◆ GIVEN PASSAGE:
Paper-Rock-Scissors said...

The worst thing about being off sick is the phone call you have to make, I always feel I have to put on a 'sick' voice even though I am genuinely sick it may not be a throat based affliction yet I don't feel I'm conveying my truth without the 'voice'.

nuttycow said...

Don't feel sorry for modelofamajor - he's just milking it.

Glad you're feeling better my love. Don't feel guilty - if you're sick, you're sick.

modelofamodernmajorgeneral said...

Nutty. No more helping you with your wrapping up. Bad cow.

Cat said...

I'm a lecturer, and being off sick causes huge amounts of inconvenience - someone else has to cover your classes, the students fall behind etc etc - and is not really encouraged. On the flip side to that, while it's not too hard to soldier on through a snuffly cold when you can keep your head down at a desk most of the day, it's virtually impossible to stand up and address a sea of people four or five times a day when you feel ghastly, plus here we're exposed to more germs than most.

I had a really disgusting cold at the beginning of November, which went into tonsillitis, which disappeared for about a week after a course of penicillin, and has now returned just in time for Christmas, white spots and all. Lovely. I can't help but think if I'd just taken a couple of days in bed at the start, everything would be so different now!

My mum sent us to school regardless - even though she was actually at home - and basically told us that unless we were actually dying, we soldiered on. I think that's stayed with me, plus the fact that sickness days are one of the benchmarks which were used here in the last batch of redundancies. The whole thing's nonsense, really, and sometimes I think I'm my own worst enemy.

Hope you're feeling better soon, and you're fully recovered for Christmas gluttony.

London-Lass said...

Jo - glad you've recovered from the winter vomiting thingie :)

I'm an oddity in that I text my bosses when I am ill/injured (managed to do my ankle in twice this year). I did used to call in but a former work colleague just used to text, the bosses were fine with that and so I now do it. Saves all the `sick voice' nonsense and sweating palms/flipping over stomach palaver whilst making the dreaded call into work.

Ellie said...

I read this from on my sofa and under my duvet after spending a guilt full day of not working due to some virus. And I too thought the timing would be suspicious.

cynicalscribble said...

[Saved data entries]
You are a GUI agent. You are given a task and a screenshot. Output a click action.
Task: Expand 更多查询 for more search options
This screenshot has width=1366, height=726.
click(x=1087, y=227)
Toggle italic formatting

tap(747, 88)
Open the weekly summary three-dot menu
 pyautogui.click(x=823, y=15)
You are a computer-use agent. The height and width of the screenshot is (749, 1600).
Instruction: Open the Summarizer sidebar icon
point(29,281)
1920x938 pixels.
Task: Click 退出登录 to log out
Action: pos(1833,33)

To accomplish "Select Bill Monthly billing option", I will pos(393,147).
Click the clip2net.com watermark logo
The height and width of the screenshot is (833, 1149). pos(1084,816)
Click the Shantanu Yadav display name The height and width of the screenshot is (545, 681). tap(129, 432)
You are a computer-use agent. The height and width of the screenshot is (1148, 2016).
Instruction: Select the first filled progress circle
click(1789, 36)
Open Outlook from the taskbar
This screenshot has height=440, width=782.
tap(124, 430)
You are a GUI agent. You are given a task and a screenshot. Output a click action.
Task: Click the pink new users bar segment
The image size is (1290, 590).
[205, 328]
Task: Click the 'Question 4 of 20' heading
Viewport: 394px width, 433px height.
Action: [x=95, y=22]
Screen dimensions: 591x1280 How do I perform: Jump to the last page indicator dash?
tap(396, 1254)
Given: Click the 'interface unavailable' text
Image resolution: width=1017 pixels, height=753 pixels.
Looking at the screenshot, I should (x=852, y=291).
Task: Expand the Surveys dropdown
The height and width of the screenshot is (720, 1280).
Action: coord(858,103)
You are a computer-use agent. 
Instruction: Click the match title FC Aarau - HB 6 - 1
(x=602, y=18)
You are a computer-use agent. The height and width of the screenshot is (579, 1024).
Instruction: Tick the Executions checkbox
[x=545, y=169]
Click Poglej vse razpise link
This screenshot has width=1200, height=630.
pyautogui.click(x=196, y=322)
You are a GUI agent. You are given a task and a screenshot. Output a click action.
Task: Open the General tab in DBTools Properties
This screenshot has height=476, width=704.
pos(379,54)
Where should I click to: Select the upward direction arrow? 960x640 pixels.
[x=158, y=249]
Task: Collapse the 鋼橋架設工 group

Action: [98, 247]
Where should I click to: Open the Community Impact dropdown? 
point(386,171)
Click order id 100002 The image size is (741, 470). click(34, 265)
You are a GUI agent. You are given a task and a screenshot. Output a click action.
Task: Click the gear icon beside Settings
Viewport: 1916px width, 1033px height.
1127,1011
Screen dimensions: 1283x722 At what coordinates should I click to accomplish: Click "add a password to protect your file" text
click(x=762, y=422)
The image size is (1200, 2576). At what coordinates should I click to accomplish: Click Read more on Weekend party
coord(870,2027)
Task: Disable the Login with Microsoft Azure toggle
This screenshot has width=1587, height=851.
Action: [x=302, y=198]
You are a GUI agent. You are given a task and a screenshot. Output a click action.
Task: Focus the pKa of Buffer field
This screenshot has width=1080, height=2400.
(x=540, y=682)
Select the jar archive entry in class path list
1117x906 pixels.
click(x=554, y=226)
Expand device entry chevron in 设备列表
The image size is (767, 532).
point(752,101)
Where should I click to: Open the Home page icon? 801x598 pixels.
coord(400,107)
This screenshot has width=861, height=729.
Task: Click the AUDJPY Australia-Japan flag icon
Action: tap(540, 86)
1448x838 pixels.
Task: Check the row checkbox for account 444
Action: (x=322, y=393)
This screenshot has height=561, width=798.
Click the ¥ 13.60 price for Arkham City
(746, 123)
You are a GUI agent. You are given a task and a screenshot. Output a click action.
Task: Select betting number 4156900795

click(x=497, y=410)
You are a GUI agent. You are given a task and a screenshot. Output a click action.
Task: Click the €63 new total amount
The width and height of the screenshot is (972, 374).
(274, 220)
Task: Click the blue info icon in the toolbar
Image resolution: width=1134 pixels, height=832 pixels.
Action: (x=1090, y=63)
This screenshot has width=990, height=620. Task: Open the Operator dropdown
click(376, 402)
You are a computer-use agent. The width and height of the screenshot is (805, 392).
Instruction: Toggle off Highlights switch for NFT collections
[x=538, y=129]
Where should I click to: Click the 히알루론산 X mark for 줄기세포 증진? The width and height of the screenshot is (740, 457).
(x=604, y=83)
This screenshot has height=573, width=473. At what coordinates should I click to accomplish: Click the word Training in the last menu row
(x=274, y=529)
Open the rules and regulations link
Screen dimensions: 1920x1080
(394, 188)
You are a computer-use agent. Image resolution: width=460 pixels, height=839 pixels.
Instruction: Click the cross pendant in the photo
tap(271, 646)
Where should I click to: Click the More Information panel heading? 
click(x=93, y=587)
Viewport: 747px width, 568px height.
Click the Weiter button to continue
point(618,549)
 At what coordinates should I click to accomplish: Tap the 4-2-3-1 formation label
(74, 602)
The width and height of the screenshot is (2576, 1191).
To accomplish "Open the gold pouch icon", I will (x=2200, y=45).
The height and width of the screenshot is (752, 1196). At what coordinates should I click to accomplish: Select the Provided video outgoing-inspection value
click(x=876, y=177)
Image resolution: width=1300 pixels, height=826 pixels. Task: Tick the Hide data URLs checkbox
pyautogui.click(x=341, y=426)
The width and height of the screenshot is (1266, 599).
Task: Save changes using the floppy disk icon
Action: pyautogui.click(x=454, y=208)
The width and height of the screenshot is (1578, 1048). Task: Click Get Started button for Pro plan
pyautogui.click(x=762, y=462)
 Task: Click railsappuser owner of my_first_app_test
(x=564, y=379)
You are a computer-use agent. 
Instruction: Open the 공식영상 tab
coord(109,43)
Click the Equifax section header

◆ TASKS:
1. In the comments on being off sick, how does London-Lass tell her bosses when she is ill or injured?
2. Continue the comments on being off sick from the point where they stop.
The records are not needed for this work.

◆ EXERCISE RESPONSES:
1. She texts them.

2.
I'm the same, I think in my last job I'd had 1 day off sick in 4/5 years and I that would've been a (very) bad Monday morning hangover, which I wouldn't have been able to battle through at work.

Do I want a medal...yes, yes I do.

Please Don't Eat With Your Mouth Open said...

Paper Rock - YES. The voice. Stomach ache doesn't tend to give you the husky voice required. Dammit.

Nutty cow - Oh, I know I shouldn't feel guilty. We all do though, to some extent (and wholly irrationally) I think.

Cat - I think it's definitely worse for teachers. I mean, how can being sick be "encouraged" anyway? You're right in that half the time, one day off when you're not feeling AS bad can save you taking a week off later once everything has escalated. Luckily I'm feeling much better and should be on fine eating form for tomorrow. Hope you're the same.

London Lass - In fairness, everyone else on my team texts and e-mails in, we're only a small team, but I still felt like as it was my "first time", that I should call. Then I emailed. A MINEFIELD.

Ellie - Oh, love. Hope you feel better in time for Christmas Day. x

Cynical - It's in the post. (to both of us. YEAH WE'RE GOOD)

Brennig said...

I had the voms at the start of the month, so the 'He's only doing this to get a day off to go Christmas shopping' thought didn't occur to any of us. The unfortunate side effect of being ill (apart from vomming, obv) was that my immune system took such a hammering that I caught a cold. As a result of the cold I got sent home early the next day. Can't win, eh? Stay at home being sick. Go to work the next day. Get sent home.

But the work ethic gets in the way, as ever.